Религиозное происхождение имеет, наконец, и мысль о том, что трагические аффекты, подлежащие очищению, суть именно жалость и страх. Аристотелево «сострадание» (eleos) выросло из оргиастического плача о божественной гибели, разрешением которого была ликующая радость; на принадлежность этого рода «пафоса» к дионисийскому кругу указывает предание об основании афинского алтаря «Элеосу» — Милосердию — Эпименидом критским [620]. Ужас оргий, который снимался лишь погружением в их стихию (срв. phoberoi mimoi в отрывке из «Эдонов» Эсхила), вот корень трагического «страха» (phobos). В другом месте (Polit. 1. 1.) Аристотель, перечисляя «страсти», нуждающиеся в «очищении», называет, кроме упомянутых двух, еще «энтузиазм» (enthusiasmos): речь идет там о действии музыкальной лирики; в рассуждении о трагедии упоминание о состоянии энтузиазма было бы неуместно, потому что Аристотель имеет в виду «зрителя» (theates) — «только зрителя», каким был он в IV веке, когда уже не чувствовал себя более прямым участником действа, — и задачей теоретика искусства стало определение канона современной ему трагедии, столь оторвавшейся от своих религиозных и дифирамбических корней, что сам Аристотель склонен — horribile dictu! — предпочитать чтение трагедий их переживанию в театре.

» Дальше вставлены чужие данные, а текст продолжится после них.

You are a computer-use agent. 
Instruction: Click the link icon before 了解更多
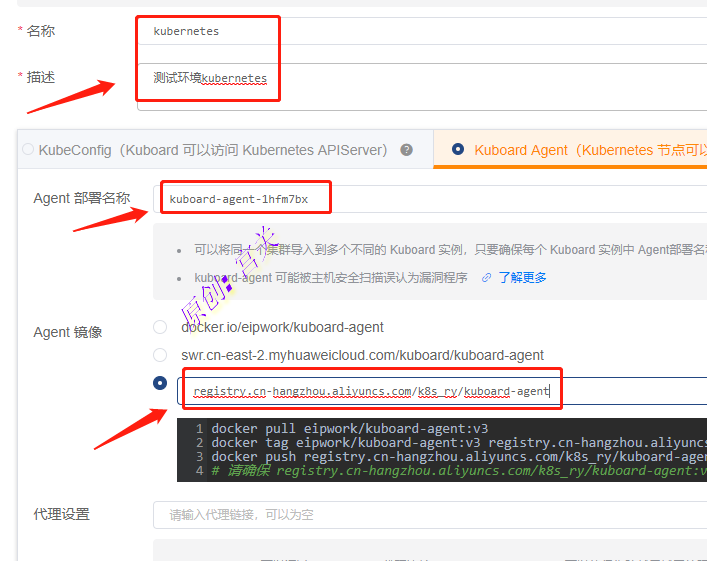pos(487,278)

Итак, в учении Аристотеля эстетика еще не определилась как самостоятельная доктрина и только дифференцируется от религии. Этого не учел в должной мере Бернайс; и потому его односторонняя, медицинская (или «патологическая») интерпретация знаменитого определения трагедии не может быть признана достаточной. Ведь и медицина еще только отчленяется от катартики. Альтернатива, представляющаяся Бернайсу (S. 42): «катарсис Аристотеля — или люстрация, или лечение», — конечно, несостоятельна. Аристотель-эстетик столько же вращается в круге медицинских, сколько сакраментальных представлений; он хочет сказать независимое от той и другой области слово, быть только эстетиком и психологом; из той и другой области он почерпает лишь аналогии [621], — но для этой цели он равно и нераздельно пользуется обеими, по той простой причине, что они, в особенности поскольку дело шло о психиатрических моментах катарсиса, вовсе не были разделены: недаром наш философ, в своей «Политике», предписывает, как средство душевной гигиены общества, «катартические» (в религиозном смысле) песнопения (kathartika mele).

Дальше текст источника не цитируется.